## [The problem]
Write the next few paragraphs of the news report on the arson charges against UCI professor Rainer Reinscheid, picking up after its final sentence.

New Arson Charge Against UCI Prof

Rainer Reinscheid allegedly set fires at a school, park and home after his son committed suicide. Prosecutors say he plotted to murder hundreds of students.

The arson charges keep piling up for UCI professor Rainer Klaus Reinscheid, who allegedly set a series of fires at an Irvine high school, park and school official's home last year.

On Thursday, prosecutors plan to file a new arson charge against Reinscheid, who is being held without bail after Irvine police discovered emails allegedly detailing plans to murder students and administrators at University High School to avenge his teenage son's suicide.

Last summer, the 49-year-old professor pleaded not guilty to multiple arson-related felony counts. (No formal allegations have been filed in connection with his alleged murder plot.) If convicted, he faces a maximum 24 years and four months in state prison.

## [Records]
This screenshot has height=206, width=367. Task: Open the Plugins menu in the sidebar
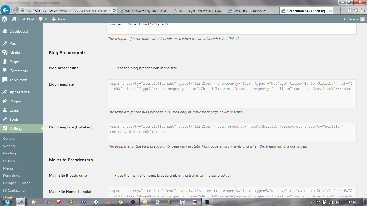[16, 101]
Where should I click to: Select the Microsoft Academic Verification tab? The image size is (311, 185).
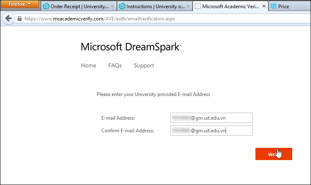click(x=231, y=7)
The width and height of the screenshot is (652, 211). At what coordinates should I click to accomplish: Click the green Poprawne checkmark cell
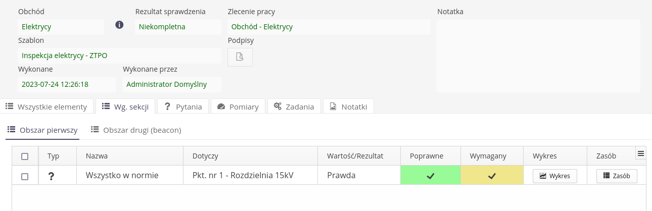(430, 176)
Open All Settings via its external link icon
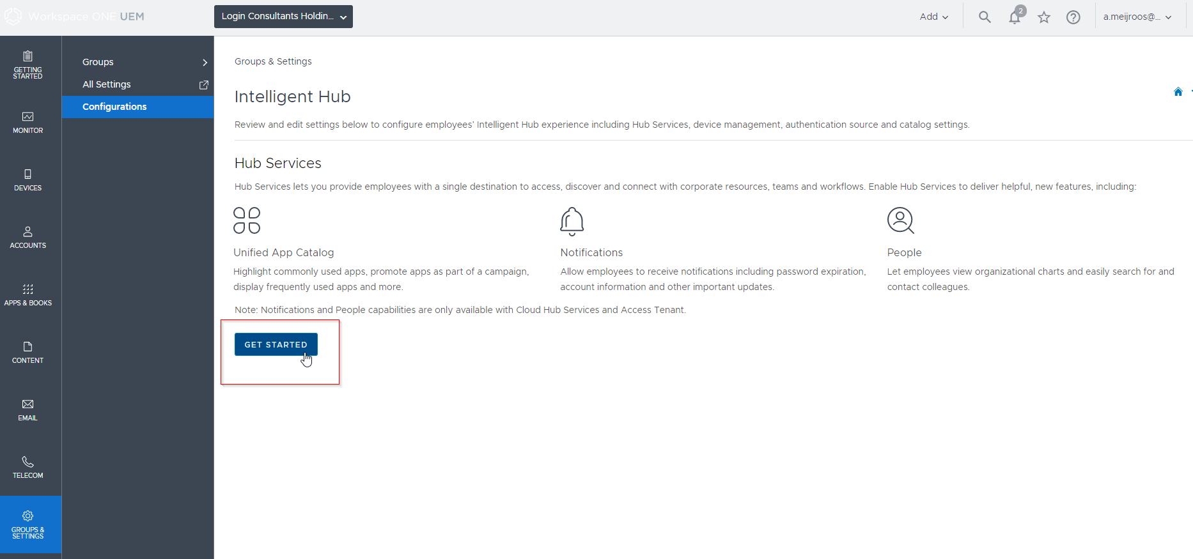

--

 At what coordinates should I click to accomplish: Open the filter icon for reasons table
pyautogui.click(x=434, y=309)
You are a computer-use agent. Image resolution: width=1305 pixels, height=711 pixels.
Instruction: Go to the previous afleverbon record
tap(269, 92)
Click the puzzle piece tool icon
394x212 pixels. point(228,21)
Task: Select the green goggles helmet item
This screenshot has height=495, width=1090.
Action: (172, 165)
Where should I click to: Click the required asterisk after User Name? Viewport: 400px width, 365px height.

## [Response to this exercise]
Reinscheid’s 14-year-old son, who attended University High School in Irvine, was disciplined at school in March for a minor theft-related incident. The next day, the boy committed suicide in Mason Park Preserve in Irvine.

Between July 4 and 24, Reinscheid is accused of setting nine fires at the high school, Mason Park Preserve and a school administrator's home by lighting various objects on fire, including newspapers, brush, a book and a plastic porch chair. He allegedly used fireplace logs in some cases.

At approximately 12:40 a.m. on July 24, Reinscheid allegedly tried to set a fire in Mason Park Preserve using newspaper and lighter fluid. Irvine police, who were conducting increased patrols of the park because of other fires, spotted Reinscheid and arrested him near the scene. He allegedly resisted arrest. Reinscheid posted $50,000 bail and was released from custody that day.

On July 27, detectives discovered emails on his cell phone allegedly describing his plan to burn down University High School, commit sexual assaults, purchase firearms, murder school officials and students, and then kill himself.

Reinscheid's attorney, Ron Cordova, maintains the emails were simply a way to vent, not serious plans for mayhem.

"It wasn't a plan or a blueprint of conduct, but simply the musings of a very anguished soul, a man who lost his soul and released his anger by writing down these ideations that, unfortunately, all human beings are capable of writing down in moments of anguish," Cordova said earlier.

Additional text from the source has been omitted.